> _Exercise prompt_: Identify each line below containing the string "panel" and copy it.

[Collected data]
· · · · · · ·
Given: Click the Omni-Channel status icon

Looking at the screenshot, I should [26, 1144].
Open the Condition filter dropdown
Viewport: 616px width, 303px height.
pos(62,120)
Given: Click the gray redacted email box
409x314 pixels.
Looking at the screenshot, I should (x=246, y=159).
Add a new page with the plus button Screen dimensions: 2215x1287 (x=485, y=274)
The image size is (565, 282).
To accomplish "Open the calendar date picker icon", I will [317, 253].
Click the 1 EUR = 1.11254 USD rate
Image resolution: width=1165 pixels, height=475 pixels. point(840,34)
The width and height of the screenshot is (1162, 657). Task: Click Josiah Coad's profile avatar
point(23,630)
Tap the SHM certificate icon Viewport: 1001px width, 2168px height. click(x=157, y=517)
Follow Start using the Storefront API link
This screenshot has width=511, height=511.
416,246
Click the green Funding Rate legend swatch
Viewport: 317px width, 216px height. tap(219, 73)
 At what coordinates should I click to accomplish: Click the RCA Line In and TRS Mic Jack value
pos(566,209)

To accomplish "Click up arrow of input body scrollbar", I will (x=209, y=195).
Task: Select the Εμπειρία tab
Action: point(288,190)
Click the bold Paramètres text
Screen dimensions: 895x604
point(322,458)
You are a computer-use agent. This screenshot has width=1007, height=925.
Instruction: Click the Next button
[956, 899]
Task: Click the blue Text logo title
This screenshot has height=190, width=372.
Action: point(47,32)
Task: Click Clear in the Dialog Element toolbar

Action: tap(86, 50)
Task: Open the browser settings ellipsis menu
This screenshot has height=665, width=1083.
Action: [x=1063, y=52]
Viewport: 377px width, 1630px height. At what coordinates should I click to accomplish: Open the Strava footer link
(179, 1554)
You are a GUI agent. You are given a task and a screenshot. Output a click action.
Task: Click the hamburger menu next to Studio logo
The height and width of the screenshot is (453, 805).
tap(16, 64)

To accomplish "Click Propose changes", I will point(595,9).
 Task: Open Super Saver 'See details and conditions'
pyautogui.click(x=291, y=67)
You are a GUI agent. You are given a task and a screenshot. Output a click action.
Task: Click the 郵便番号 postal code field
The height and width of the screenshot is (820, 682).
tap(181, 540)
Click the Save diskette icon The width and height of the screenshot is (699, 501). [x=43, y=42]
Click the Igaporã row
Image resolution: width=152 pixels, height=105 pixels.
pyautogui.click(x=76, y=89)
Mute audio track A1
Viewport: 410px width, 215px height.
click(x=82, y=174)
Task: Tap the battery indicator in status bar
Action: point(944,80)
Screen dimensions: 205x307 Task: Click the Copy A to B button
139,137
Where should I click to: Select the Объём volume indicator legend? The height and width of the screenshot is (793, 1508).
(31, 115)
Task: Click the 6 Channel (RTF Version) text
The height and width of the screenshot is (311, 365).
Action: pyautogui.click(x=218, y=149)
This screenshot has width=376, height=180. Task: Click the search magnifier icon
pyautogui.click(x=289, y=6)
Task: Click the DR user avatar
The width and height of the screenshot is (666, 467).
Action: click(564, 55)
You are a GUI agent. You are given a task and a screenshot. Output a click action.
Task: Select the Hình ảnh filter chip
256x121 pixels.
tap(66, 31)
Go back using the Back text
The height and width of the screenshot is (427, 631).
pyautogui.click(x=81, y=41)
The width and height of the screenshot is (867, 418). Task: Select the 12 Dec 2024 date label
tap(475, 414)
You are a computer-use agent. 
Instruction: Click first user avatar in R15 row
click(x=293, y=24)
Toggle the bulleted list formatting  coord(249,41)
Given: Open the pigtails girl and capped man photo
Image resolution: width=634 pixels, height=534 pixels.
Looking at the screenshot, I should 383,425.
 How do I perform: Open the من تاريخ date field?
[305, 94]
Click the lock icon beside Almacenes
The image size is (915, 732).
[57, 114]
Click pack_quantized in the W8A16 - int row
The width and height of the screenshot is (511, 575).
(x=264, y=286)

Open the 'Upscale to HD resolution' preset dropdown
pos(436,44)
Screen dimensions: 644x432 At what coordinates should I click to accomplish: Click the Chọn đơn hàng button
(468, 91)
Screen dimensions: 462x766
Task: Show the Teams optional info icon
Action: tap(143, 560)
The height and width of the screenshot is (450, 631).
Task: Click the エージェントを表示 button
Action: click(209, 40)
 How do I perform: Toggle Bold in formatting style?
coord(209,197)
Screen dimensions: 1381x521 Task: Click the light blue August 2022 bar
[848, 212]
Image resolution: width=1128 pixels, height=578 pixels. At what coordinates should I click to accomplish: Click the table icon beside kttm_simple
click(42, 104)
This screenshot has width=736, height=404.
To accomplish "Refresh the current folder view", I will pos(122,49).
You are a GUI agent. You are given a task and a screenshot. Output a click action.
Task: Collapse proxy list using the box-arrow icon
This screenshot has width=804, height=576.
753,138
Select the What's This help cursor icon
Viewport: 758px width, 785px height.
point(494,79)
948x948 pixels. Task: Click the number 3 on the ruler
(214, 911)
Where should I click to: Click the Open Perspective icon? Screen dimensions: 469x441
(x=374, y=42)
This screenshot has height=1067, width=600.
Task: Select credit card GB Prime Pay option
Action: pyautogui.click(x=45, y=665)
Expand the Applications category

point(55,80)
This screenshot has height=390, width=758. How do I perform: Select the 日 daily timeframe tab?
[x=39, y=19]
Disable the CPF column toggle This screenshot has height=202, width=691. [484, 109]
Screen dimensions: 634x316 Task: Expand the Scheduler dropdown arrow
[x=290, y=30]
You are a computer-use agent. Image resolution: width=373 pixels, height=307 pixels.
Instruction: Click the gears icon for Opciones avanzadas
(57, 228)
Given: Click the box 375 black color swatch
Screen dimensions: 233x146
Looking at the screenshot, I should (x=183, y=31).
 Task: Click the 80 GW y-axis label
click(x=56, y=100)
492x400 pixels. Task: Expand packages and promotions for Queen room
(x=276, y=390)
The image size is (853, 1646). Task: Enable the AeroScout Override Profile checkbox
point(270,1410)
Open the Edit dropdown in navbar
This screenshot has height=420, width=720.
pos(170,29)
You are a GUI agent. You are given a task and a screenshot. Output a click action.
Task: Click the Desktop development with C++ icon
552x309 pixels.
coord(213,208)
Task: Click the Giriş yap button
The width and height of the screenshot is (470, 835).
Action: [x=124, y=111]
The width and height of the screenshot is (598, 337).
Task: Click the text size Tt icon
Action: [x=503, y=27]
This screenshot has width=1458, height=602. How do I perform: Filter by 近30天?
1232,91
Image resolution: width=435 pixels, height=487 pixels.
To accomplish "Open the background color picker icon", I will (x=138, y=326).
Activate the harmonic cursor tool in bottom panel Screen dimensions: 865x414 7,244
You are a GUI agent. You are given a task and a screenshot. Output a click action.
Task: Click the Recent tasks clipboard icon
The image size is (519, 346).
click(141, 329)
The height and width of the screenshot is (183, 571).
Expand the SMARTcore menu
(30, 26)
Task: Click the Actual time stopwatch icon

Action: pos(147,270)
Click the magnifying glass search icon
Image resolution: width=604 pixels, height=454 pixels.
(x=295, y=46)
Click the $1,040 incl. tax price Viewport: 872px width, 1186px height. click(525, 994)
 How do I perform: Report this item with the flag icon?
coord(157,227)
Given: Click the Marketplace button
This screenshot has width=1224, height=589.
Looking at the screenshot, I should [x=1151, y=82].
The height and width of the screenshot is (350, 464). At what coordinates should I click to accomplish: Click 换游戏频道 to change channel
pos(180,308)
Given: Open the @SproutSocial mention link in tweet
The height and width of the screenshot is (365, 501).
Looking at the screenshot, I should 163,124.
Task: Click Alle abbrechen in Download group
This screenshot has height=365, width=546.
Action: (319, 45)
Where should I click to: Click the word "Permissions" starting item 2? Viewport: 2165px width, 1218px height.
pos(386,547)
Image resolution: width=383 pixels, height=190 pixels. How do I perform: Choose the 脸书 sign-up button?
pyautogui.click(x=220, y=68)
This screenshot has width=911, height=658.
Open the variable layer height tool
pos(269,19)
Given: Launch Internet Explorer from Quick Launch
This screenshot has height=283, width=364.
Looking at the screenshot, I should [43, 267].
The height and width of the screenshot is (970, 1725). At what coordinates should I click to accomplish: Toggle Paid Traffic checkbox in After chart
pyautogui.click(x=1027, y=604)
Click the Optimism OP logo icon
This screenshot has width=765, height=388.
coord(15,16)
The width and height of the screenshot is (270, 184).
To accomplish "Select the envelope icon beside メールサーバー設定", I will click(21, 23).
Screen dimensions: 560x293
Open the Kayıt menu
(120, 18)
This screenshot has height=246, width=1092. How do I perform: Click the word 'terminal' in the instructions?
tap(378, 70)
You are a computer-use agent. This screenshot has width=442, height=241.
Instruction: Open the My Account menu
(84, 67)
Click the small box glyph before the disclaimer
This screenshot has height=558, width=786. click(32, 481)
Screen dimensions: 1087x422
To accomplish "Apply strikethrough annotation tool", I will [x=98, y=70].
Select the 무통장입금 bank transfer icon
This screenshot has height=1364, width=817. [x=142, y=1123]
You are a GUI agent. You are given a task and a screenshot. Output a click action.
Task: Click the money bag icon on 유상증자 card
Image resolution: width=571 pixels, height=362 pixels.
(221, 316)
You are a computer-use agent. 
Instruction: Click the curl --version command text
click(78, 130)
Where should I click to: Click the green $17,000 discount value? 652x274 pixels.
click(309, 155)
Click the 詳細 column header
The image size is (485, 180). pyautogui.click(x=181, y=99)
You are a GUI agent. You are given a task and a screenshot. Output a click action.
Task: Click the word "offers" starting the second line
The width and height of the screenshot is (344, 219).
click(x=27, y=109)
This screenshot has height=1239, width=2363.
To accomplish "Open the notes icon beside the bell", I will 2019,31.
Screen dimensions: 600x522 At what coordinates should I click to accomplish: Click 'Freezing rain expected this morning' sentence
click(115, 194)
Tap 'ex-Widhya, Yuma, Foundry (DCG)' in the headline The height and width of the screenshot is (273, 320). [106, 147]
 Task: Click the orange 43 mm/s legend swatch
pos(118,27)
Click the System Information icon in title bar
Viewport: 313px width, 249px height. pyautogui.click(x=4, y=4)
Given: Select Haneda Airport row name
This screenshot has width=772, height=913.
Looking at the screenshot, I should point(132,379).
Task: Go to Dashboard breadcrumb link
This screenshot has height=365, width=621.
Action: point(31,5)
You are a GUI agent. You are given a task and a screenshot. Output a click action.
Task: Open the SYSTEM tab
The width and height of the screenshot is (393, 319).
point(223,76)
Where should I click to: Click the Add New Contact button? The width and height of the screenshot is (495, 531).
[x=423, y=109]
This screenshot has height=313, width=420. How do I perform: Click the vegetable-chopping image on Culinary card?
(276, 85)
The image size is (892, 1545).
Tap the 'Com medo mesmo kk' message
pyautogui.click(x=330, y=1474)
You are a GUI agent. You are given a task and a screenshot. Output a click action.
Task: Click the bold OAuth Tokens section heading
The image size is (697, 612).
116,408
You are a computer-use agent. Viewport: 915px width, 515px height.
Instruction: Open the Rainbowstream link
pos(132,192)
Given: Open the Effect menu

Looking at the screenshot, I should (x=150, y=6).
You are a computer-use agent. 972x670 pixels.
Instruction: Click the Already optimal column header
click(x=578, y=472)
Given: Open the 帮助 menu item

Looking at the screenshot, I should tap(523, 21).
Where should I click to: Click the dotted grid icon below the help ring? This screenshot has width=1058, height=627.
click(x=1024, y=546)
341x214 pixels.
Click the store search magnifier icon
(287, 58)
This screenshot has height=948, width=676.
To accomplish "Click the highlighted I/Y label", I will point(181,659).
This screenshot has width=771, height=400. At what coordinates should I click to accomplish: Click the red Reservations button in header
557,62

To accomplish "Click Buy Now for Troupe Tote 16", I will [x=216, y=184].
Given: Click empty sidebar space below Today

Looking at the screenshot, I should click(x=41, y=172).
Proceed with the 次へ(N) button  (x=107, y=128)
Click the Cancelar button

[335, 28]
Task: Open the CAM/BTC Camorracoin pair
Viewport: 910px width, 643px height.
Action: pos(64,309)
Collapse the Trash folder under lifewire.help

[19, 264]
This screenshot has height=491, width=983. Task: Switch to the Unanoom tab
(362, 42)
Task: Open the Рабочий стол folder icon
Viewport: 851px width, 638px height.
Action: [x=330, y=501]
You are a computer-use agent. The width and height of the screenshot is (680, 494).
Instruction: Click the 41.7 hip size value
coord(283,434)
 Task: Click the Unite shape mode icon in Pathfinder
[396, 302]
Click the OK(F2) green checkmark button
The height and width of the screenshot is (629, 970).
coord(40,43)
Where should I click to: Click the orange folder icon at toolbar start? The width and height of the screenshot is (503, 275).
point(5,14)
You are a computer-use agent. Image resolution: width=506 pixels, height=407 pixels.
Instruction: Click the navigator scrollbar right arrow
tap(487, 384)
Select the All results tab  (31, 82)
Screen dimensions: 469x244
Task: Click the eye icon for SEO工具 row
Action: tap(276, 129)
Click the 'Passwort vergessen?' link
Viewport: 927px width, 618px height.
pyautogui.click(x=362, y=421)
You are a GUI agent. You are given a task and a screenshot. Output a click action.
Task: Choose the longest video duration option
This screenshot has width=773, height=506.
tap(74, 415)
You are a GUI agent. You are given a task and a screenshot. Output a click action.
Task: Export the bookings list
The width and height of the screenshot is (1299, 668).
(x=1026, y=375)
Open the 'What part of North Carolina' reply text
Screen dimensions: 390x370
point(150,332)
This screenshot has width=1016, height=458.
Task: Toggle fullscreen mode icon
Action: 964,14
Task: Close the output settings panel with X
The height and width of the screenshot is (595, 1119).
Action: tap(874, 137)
· · · · · · ·
> _Solved exercise_:
Activate the harmonic cursor tool in bottom panel Screen dimensions: 865x414 7,244
Task: Close the output settings panel with X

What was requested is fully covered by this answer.